Three days a week, Vijaya Gottumukkala, M.D., professor in the department, “runs the board.” He assures that staffing is adequate and rooms are used efficiently.
Gottumukkala also uses an online tool that tracks expected (and actual) demand hour by hour throughout the suites. Whoever is in charge updates the system constantly, and anyone trying to schedule a surgery can look at availabilities weeks and months ahead. Even so, there must be some leeway in the schedule for emergency surgeries, he says.
‘The fifth vital sign’
In addition to the neuroanesthesia required for awake craniotomies, the department supports other special anesthetic needs of surgeries or procedures.
For example, Marc Rozner, M.D., Ph.D., and Dilip Thakar, M.D., both professors in the department, are skilled at handling the considerations of patients with pacemakers who undergo all types of cancer surgeries. Under Rozner’s mentorship, three more anesthesiologists are preparing to take the International Board of Heart Rhythm Examiners’ Certification of Competency in Cardiac Rhythm Device Therapy exam. Together these five will make up an anesthesiologist-run perioperative pacemaker service, the first of its kind.
The department also has specialists in thoracic surgeries and in the Proton Therapy Center. Vivian Porche, M.D., is professor and medical director of anesthesia services at the center.

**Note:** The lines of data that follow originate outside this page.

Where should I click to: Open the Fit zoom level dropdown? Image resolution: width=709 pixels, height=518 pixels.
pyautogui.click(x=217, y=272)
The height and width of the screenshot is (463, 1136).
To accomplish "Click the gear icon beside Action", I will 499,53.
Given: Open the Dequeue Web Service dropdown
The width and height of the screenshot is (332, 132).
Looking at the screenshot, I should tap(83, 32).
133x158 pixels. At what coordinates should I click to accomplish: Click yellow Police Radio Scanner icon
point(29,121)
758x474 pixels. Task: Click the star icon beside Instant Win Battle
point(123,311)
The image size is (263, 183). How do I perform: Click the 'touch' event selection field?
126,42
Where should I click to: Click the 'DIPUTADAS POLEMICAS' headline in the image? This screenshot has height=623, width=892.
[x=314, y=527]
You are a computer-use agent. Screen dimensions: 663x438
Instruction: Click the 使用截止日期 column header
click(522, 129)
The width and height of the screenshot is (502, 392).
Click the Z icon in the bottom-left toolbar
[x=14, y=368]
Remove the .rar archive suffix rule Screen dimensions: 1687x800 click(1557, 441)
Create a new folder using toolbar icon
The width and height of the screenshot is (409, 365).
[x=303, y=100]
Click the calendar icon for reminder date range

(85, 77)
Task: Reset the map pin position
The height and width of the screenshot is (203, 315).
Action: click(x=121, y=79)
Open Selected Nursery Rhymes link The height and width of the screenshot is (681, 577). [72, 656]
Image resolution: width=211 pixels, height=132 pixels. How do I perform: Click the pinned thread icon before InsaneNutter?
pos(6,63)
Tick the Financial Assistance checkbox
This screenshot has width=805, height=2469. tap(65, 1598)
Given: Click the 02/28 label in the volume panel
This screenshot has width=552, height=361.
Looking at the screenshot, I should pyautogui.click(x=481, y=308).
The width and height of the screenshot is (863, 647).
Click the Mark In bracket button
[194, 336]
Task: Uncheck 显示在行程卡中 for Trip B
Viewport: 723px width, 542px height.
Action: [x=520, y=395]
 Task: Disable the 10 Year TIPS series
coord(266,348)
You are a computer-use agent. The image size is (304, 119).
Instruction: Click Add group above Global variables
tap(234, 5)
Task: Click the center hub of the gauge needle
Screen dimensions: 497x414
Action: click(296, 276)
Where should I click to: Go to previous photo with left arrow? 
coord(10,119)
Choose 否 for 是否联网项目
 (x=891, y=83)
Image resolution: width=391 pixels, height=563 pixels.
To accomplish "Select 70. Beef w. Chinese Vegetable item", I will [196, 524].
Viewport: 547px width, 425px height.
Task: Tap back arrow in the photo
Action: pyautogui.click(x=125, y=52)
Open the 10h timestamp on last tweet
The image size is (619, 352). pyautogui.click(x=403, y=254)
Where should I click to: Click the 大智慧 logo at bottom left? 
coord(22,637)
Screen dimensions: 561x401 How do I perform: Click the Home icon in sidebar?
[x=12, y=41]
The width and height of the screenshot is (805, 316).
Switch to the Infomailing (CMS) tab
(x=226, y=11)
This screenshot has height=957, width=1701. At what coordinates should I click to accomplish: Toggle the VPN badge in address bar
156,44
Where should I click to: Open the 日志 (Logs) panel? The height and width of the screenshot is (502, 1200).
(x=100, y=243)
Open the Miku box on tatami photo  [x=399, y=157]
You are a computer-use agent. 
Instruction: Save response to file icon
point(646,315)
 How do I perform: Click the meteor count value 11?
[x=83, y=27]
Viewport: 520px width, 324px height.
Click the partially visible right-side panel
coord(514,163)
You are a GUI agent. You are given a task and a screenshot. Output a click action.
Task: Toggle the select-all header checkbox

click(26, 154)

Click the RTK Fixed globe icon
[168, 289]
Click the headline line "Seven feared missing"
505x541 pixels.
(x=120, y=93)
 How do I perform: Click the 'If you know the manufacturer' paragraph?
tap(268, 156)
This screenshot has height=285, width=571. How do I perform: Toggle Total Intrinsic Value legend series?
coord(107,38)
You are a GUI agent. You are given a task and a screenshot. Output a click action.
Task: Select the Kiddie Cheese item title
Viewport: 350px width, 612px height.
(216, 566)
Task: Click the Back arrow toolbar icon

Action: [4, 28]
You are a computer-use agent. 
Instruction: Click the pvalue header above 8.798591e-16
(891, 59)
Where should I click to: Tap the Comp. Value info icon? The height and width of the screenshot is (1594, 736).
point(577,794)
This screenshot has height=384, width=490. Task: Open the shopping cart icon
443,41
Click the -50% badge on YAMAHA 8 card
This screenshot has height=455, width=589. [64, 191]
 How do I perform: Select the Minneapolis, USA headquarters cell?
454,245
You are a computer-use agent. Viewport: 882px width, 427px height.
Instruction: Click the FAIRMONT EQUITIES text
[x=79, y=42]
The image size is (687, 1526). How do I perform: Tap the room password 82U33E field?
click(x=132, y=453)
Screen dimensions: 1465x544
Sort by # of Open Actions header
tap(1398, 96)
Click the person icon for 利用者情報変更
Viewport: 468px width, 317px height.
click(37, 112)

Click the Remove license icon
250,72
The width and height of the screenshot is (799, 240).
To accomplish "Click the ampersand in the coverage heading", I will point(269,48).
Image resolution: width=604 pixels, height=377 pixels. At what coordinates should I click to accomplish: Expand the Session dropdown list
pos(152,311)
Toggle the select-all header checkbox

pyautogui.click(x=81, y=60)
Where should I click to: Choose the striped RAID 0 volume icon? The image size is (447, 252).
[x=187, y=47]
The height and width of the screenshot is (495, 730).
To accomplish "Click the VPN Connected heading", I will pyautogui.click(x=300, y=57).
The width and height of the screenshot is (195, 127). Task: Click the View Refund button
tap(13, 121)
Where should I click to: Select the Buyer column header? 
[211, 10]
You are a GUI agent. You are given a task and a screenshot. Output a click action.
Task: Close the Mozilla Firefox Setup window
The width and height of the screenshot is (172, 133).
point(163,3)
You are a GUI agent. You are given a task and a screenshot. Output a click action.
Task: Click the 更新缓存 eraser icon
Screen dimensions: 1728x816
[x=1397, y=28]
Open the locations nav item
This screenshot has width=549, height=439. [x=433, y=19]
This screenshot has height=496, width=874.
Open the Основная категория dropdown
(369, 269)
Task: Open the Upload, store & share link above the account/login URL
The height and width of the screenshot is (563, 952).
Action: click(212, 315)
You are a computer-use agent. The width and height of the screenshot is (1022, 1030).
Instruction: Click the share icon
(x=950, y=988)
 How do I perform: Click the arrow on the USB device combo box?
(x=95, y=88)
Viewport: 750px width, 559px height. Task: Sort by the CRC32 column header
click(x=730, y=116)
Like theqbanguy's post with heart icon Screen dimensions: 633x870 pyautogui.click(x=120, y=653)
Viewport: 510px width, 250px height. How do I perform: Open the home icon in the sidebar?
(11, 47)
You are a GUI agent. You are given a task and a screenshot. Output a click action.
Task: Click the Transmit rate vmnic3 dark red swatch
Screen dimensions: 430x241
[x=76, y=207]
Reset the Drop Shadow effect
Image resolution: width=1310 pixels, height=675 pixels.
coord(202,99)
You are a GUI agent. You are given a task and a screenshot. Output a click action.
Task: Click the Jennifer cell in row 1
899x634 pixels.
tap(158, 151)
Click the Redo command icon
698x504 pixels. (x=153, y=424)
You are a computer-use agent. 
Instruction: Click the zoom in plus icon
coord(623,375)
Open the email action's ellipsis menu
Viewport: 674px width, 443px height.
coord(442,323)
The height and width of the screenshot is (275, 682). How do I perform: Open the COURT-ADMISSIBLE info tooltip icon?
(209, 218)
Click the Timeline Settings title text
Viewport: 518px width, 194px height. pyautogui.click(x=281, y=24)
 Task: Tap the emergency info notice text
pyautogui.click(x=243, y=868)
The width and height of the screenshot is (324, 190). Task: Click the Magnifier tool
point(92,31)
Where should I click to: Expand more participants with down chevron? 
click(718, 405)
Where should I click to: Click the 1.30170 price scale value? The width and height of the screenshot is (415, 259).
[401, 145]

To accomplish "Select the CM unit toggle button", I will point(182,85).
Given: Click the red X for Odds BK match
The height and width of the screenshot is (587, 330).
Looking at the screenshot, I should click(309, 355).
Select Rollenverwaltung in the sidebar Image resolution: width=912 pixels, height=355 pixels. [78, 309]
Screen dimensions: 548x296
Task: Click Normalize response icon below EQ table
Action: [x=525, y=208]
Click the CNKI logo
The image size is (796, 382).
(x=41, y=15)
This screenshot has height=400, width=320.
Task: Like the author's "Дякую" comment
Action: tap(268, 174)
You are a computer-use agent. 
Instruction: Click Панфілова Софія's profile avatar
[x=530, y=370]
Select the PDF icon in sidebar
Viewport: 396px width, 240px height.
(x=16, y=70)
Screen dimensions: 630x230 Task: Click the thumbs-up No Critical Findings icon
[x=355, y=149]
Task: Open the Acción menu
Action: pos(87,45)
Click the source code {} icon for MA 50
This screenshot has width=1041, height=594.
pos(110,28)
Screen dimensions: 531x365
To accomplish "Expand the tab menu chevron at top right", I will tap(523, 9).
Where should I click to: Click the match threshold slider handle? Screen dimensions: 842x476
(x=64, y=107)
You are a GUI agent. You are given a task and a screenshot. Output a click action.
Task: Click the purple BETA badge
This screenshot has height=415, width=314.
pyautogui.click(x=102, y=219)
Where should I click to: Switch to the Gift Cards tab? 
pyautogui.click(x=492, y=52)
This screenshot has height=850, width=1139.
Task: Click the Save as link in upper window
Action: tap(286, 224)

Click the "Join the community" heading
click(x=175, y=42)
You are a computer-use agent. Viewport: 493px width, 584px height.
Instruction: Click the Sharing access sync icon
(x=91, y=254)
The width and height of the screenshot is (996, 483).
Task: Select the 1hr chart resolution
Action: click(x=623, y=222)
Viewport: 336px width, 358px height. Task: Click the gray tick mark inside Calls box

She’s seen incredible growth in the number of anesthetic procedures administeredoutside the operating room. These include anesthetics administered during interventional radiology and proton therapy procedures, as well as screening exams, such as endoscopies and colonoscopies. These procedures now make up more than half of the department’s cases.
“Our operation has grown so large,” she says. “And our No. 1 goal is that the anesthetics we offer are safe — as safe as in any OR. We consider pain the fifth vital sign — along with blood pressure, pulse, respiratory rate and temperature. We don’t want our patients to be in pain. They shouldn’t have to ‘tough it out.’”
Patient remembers experience
Two days after surgery, Salazar is recovering well in the hospital. All three of his children — son Nicolas and daughters Anali and Andrea — are now with him and his wife, Milagros.
He remembers being awake during surgery. He recalls speaking to Milagros and Anali by phone from the operating room, assuring them he was in good hands and in no pain.
Anali says that in the anesthetic assessment before surgery, Ferson asked her father whether he ever became angry or disruptive when he drank. This is relevant because those who have a history of being combative under the influence of alcohol might react the same way when awakened during surgery.
Salazar assured Ferson that he’s happy and pleasant when he drinks.
Andrea, who arrived from Vancouver, B.C., after the surgery, laughs. “He’s very nice — and very talkative,” she says.
And how has her father been since his incredible experience?
“He’s been hungry,” Andrea says. “Oh! And he thinks he speaks better English now — after the surgery.”
The family laughs and looks at Nicolas, who nods and smiles.